Tutti nomi importanti nelle fila nerazzurre; gli avversari, però, non sono da meno: “Il Barcellona era solito giocare con quattro difensori, davanti c’era Busquets, Xavi e Keita, Iniesta non è partito titolare. Ibrahimovic era la punta centrale, ai lati Pedro e dall’altra parte un giocatore di cui non ricordo il nome. Ah Messi (ride). Ed è stato con lui che abbiamo iniziato ad analizzare e provare ad anticipare i problemi. Loro avevano Ibrahimovic come numero 9 fisso tra i due centrali.”
L’aspetto difensivo: come l’Inter di Mourinho fermò il Barcellona
Il mister, poi, analizza minuziosamente le tattiche utilizzate durante la fase difensiva per opporsi al gioco blaugrana: “Messi partiva da destra ma ovviamente con la libertà di giocare in diverse zone del campo. Dani Alves aveva il ruolo di attaccare continuamente e tentare di creare una situazione di superiorità numerica. La nostra decisione fu che quando si veniva a creare questa situazione, Messi entrava tra le linee e Dani Alves avanzava, Zanetti seguiva Messi se si spostava. Così Dani Alves poteva facilmente sfondare a sinistra, Pandev lo seguiva diventando un laterale di sinistra. Così come potevamo risolvere questa situazione? La soluzione per noi era molto chiara. Messi non poteva rimanere solo quando si spostava tra le linee; i giocatori in quella zona di campo dovevano seguirlo e controllare sempre quella zona comunicando costantemente con il terzino sinistro.”
Trattamento di riguardo, ovviamente, per l’argentino: “La cosa più importante era non far giocare Messi con facilità. Ricordo che in quella partita la stampa italiana parlava di ‘gabbia’ perché alla fine non abbiamo fatto una marcatura a uomo, ma con Zanetti, Motta, Cambiasso. Tutti erano responsabili della zona dove si trovava Messi. Lo stesso se succedeva nell’altra zona di campo dove lo seguivano Motta e Sneijder per un po’. Il nostro stile difensivo si basava in questo assunto posizionale.”

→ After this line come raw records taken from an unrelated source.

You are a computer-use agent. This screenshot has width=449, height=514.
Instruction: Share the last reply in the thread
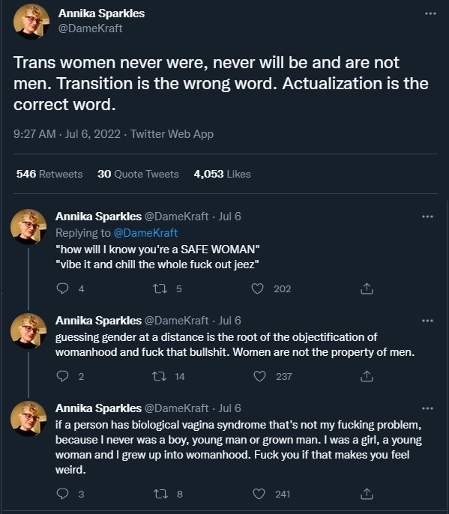click(x=367, y=494)
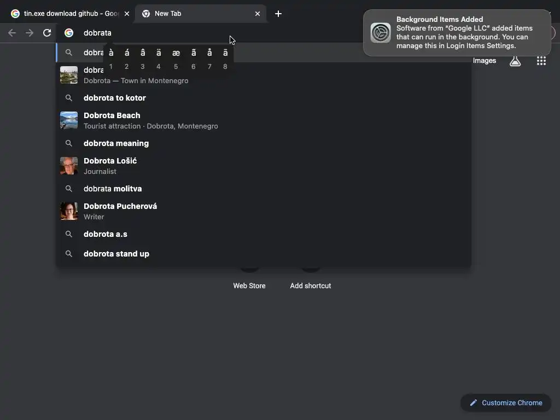Pick the æ character from accent popup
560x420 pixels.
point(176,58)
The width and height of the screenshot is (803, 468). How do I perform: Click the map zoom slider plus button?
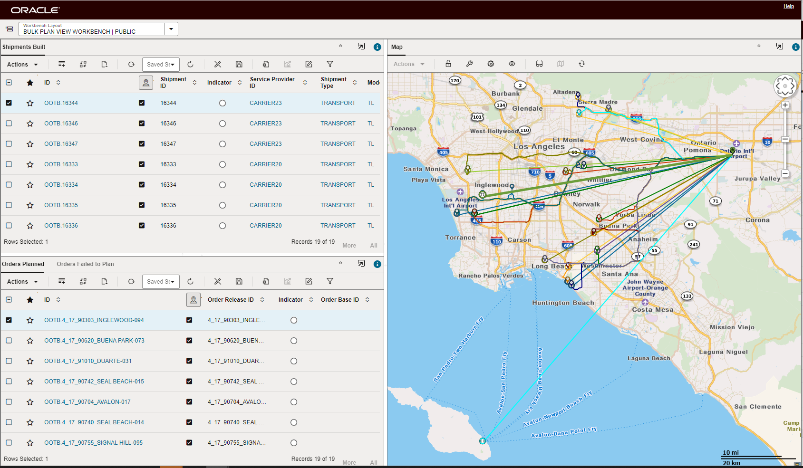[x=785, y=105]
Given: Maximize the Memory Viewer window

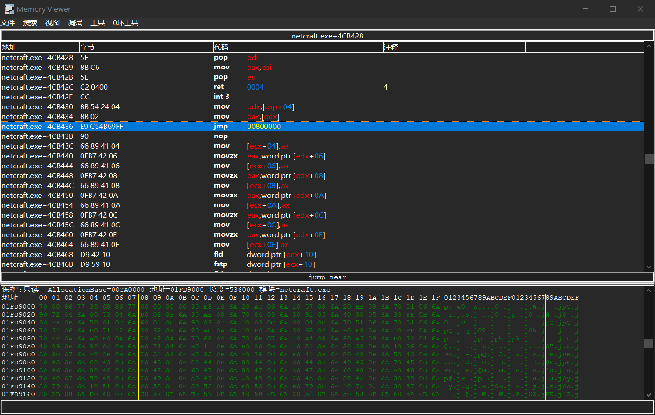Looking at the screenshot, I should point(613,9).
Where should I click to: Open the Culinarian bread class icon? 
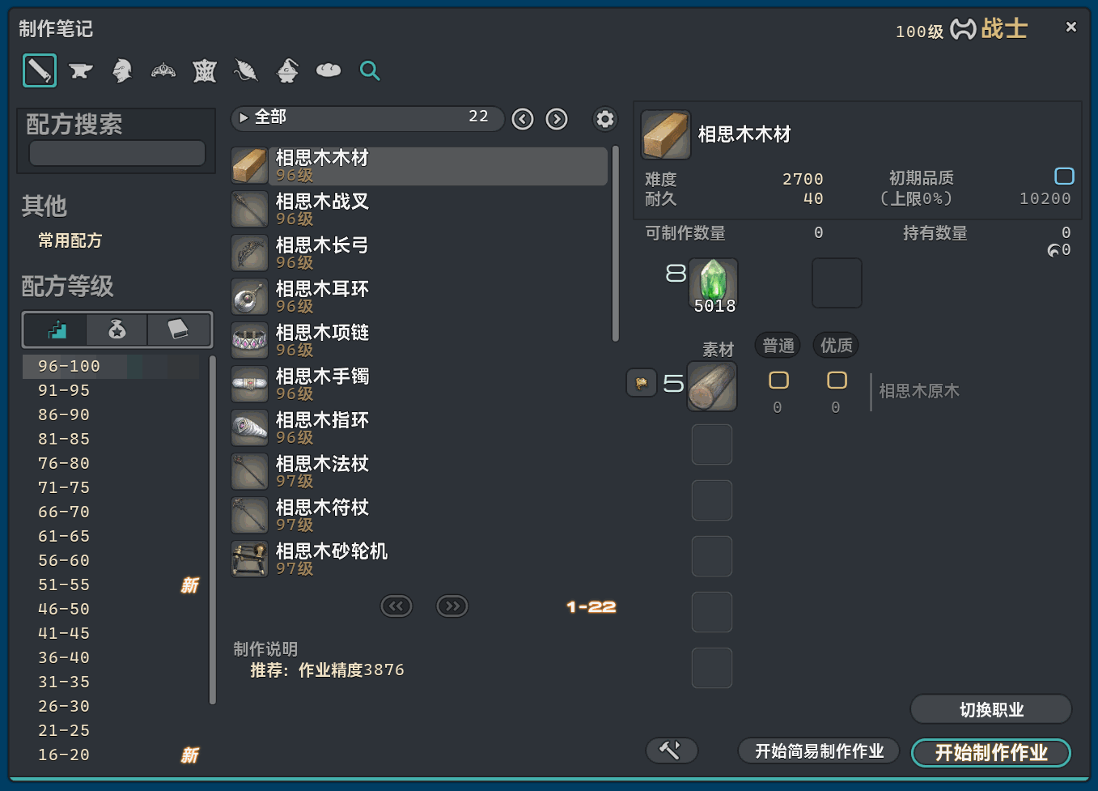pos(329,71)
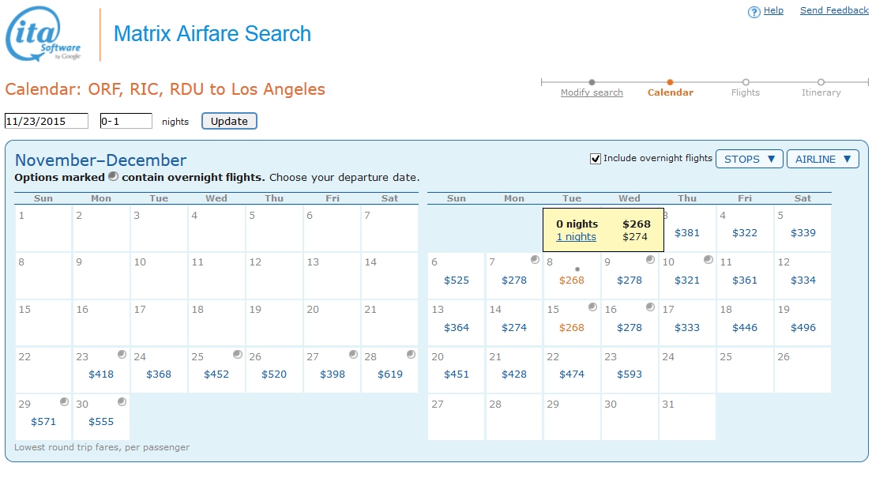The height and width of the screenshot is (478, 887).
Task: Click the Help question mark icon
Action: [754, 11]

L’aspetto offensivo: come l’Inter di Mourinho sconfisse il Barcellona
Ma per vincere, naturalmente, bisogna far gol; Mourinho, però, non ha bisogno di sentirselo dire: “Ovviamente, la chiave della nostra strategia per batterli si incentrava soprattutto nel momento in cui recuperavamo palla e nella seguente transizione. In fase difensiva restavamo molto compatti, arretrando molto la posizione di Pandev ed Eto’o, contrastando le loro discese sulle fasce di Maxwell e Dani Alves. La chiave è stata attaccare gli spazi che i loro esterni lasciavano scoperti quando si spingevano in fase offensiva.”

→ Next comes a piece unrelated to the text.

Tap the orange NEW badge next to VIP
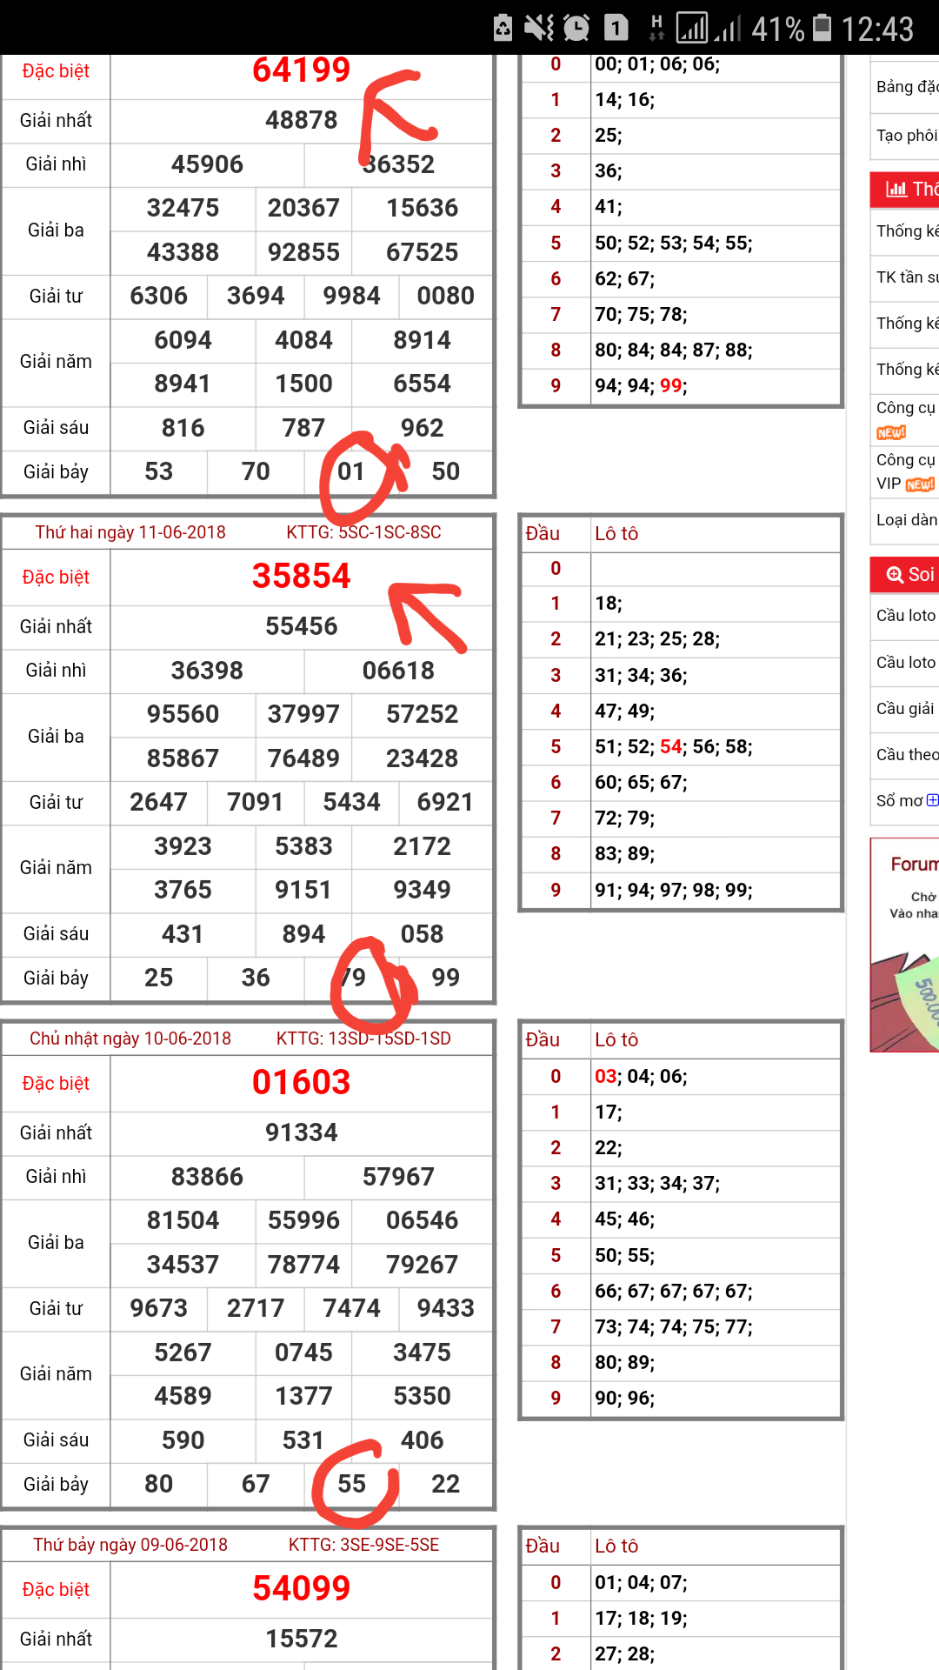The height and width of the screenshot is (1670, 939). (x=920, y=484)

Fondamentale, dunque, il ruolo dei terzini; per fortuna, però, la squadra milanese in quel settore non aveva il minimo problema: “Maicon è stato davvero fenomenale nel fare quel lavoro in quella partita e impegnare Maxwell, uno che è fortissimo in possesso palla ma non altrettanto quando è chiamato a difendere. Dall’altra parte c’era Dani Alves, uno che andava sempre in profondità per attaccare lo spazio eventuale lasciato dal nostro esterno, preoccupato di raddoppiare più centralmente su Messi. Il nostro scopo era di mettere in difficoltà anche centralmente Puyol e Piqué che, di conseguenza, erano molto esposti. Loro nel campionato spagnolo non erano abituati a dover recuperare negli spazi in fase difensiva, e noi siamo stati molto veloci a colpirli proprio lì.”
Insomma, una fase difensiva impeccabile per ripartire al meglio una volta recuperata palla: “E’ stato fondamentale difendere come un unico blocco, per poi attaccare con 4-5 uomini. Sembra assurdo dire questa cosa quando abbiamo avuto il 30% di possesso palla contro il 70% dei nostri avversari, ma dopo il 3-1 eravamo in totale controllo della partita. Addirittura, siamo andati molte volte vicini al quarto gol. Loro erano molto ben allenati nel ricercare subito di riconquistare palla una volta persa, ma noi abbiamo avuto la giusta mentalità per contrattaccare in maniera veloce.”